Three basic principles for better security and IT management in 2021
Written by: Arthur Hart
The year 2020 is nearing its end and there is already an avid look back at the biggest security incidents of the past year. However, few people are looking at the fundamental mistakes that most organizations are making. For example, many organizations still make the mistake of constantly implementing new tools without having a clear view of their hardware and software assets. Where these are located and which applications and systems run on them. By releasing more and more tools on a shaky basis without insight and control, every security and IT management strategy eventually becomes worthless.
So what do organizations need to do now and in the coming year to ensure that powerful security and IT operations basics are used?
Provide full insight
But then for real! IT teams can't protect what they can't see. Good IT hygiene starts with an accurate, up-to-date and contextual inventory of all endpoints in the organization, including laptops, VMs and cloud instances on the network. But that's just the beginning where a jumble of tools - from asset discovery solutions to SIEM and CMDBs - still doesn't provide full visibility.
The reason for this is that a collection of point tools does not help to map out the bigger picture, or, in other words, full insight. Each product and each tool has its own 'view' of the IT environment. Individual tools can certainly generate data that seems useful and complete, but when IT teams combine the various data sets, gaps start to appear.
An example. IT teams may have a tool that brings endpoint detection and response (EDR) telemetry to the cloud every five minutes from all systems except their unmanaged hosts. They may have weekly vulnerability scans for PCI systems, but only once a month for workstations. Their asset discovery solution may scan for unmanaged and managed assets, but only in the data center and only once a day. And when they need a new dataset that wasn't fixed in advance and is beyond the scope of existing tools, they can forget about that dataset! Consistently merging all this a-synchronous data to arrive at insights is not only complicated, it's almost impossible.
IT teams can fill this lack of insight by investing in a truly unified endpoint management platform.

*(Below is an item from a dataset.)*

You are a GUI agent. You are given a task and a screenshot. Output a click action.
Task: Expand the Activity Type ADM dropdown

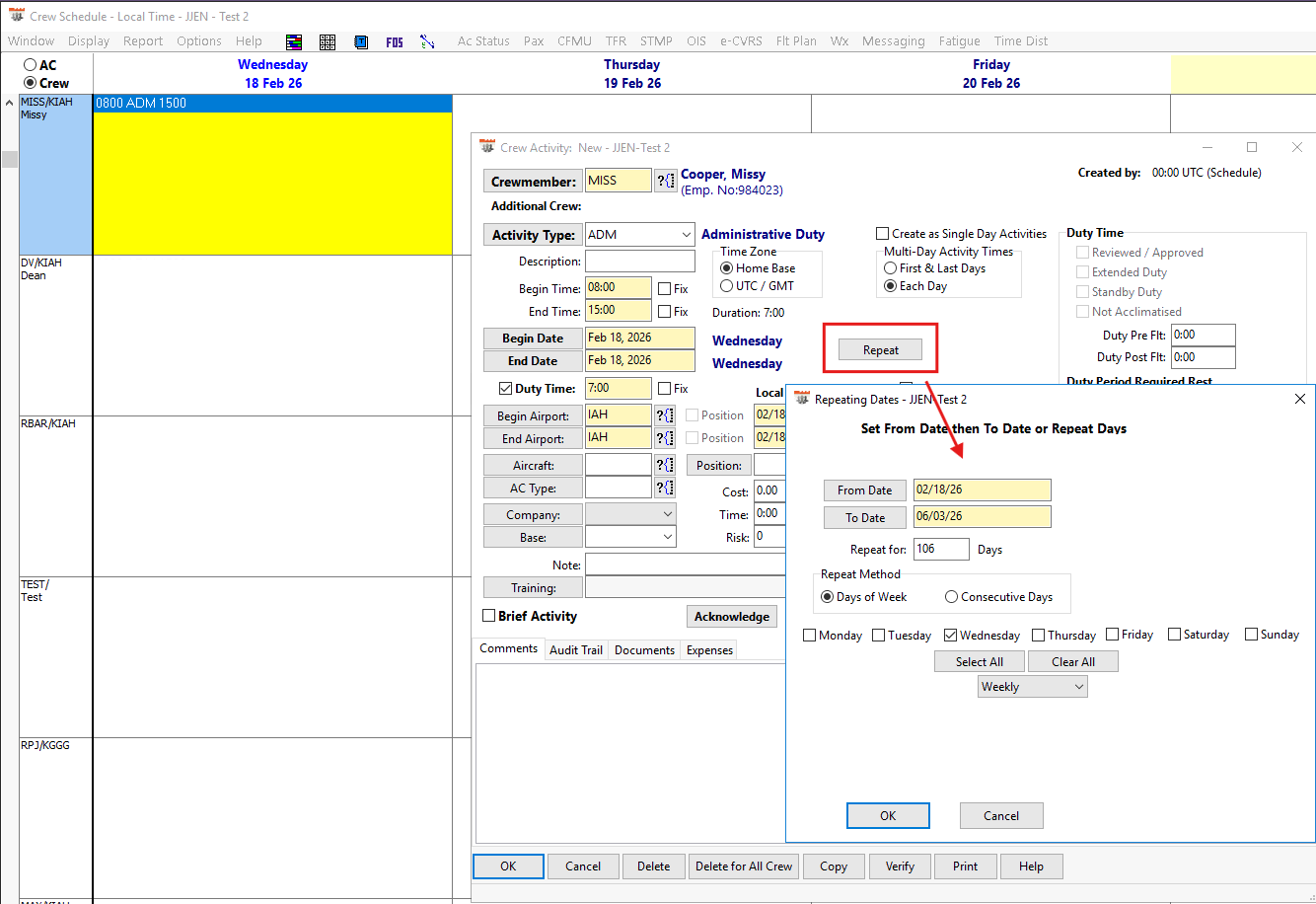(x=686, y=235)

By arming themselves with a single source of endpoint data, they ensure that the gaps in insight disappear.
Consolidate the IT environment
A broad collection of point tools is not only a challenge in terms of insight. A study by Forrester shows that organizations use an average of 20 (and often more!) tools from more than 10 different vendors to secure their environments and keep them airborne. Large organizations are easily moving towards 40 to 50 point solutions. An astonishing number!
In such a fragmented environment, it is not easy to implement good practices in the field of IT hygiene because each tool offers different data and insights. What's more, it is costly to get to know and maintain each tool individually. They often have a short lifecycle because they are built in a specific period of time, for a specific purpose and do not always take future developments into account.

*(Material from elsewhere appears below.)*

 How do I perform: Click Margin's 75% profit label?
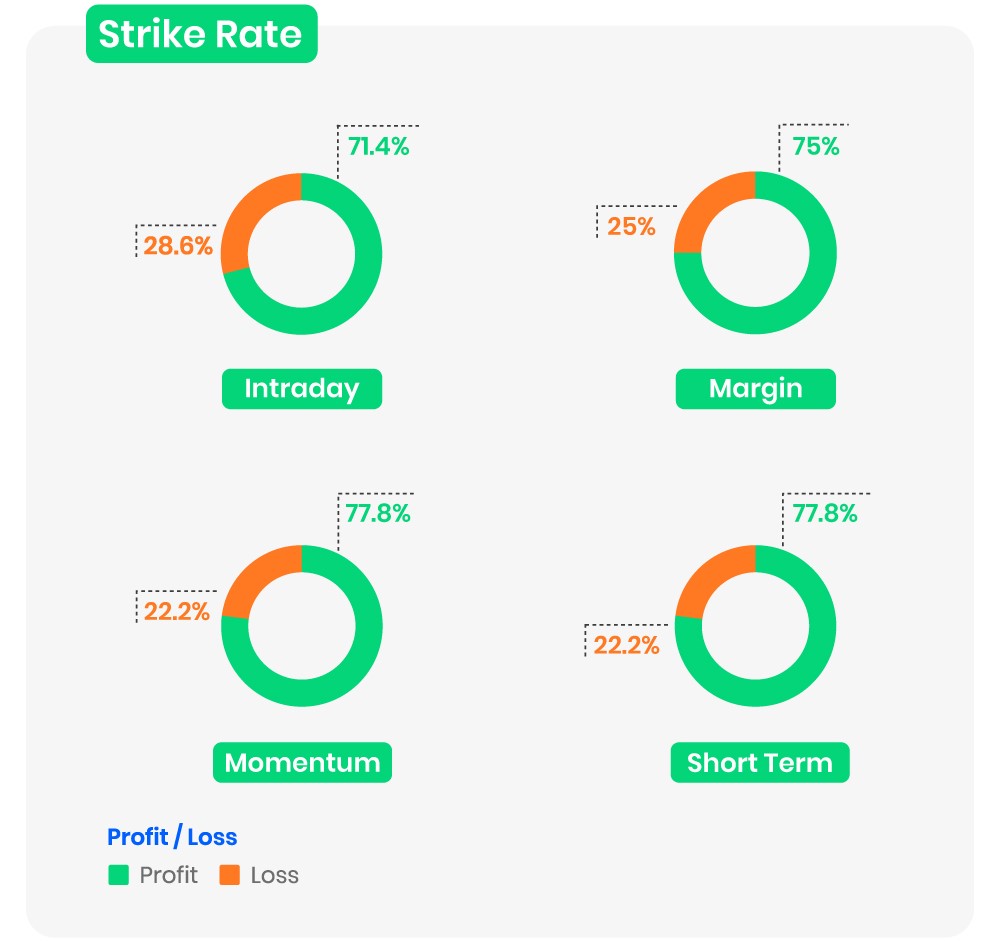(x=815, y=146)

The good news is that it is not really complicated to drastically reduce the number of tools. IT teams will first have to take stock of the capabilities and deliverables for their organizations, regardless of the tools and technology required to do so. Next, each tool will have to be looked at separately to see exactly what it contributes. Finally, a Venn diagram will need to be drawn up to see where there is a potential overlap between the tools. Such an audit is quite difficult, but it is necessary to identify the opportunities for consolidation so that IT teams can then work with fewer tools and more insight.
Remove silos for IT operations and security team
You can't implement IT hygiene and cyber security best practices if your teams don't (properly) work together. Existing point tools often just add fuel to maintaining silos between IT operations and security teams instead of promoting collaboration that is truly crucial to better business results. IT operations and security teams must work together around a common dataset that gives them insight and control over all available endpoints. This enables them to prevent technical disruption and cyber threats and respond to them in real time.

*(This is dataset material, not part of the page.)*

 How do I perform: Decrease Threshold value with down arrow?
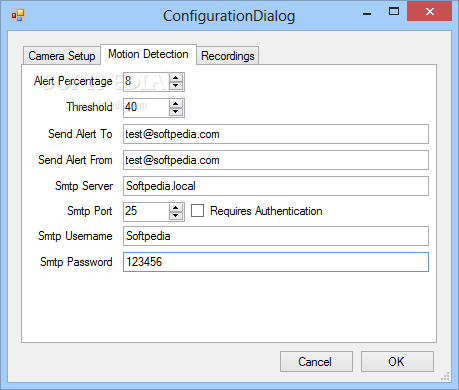(x=176, y=112)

Without fundamental security measures, IT teams will lag behind from the beginning of 2020. In the coming year they will have to be able to identify gaps in insight via a uniform endpoint management platform, reduce the number of IT tools in use and bring IT operations and security teams together.
Get off to a fresh start in 2020. When IT teams can focus on rolling out basic security measures, they will be in a much better position to be successful. Not only next year, but all years to come!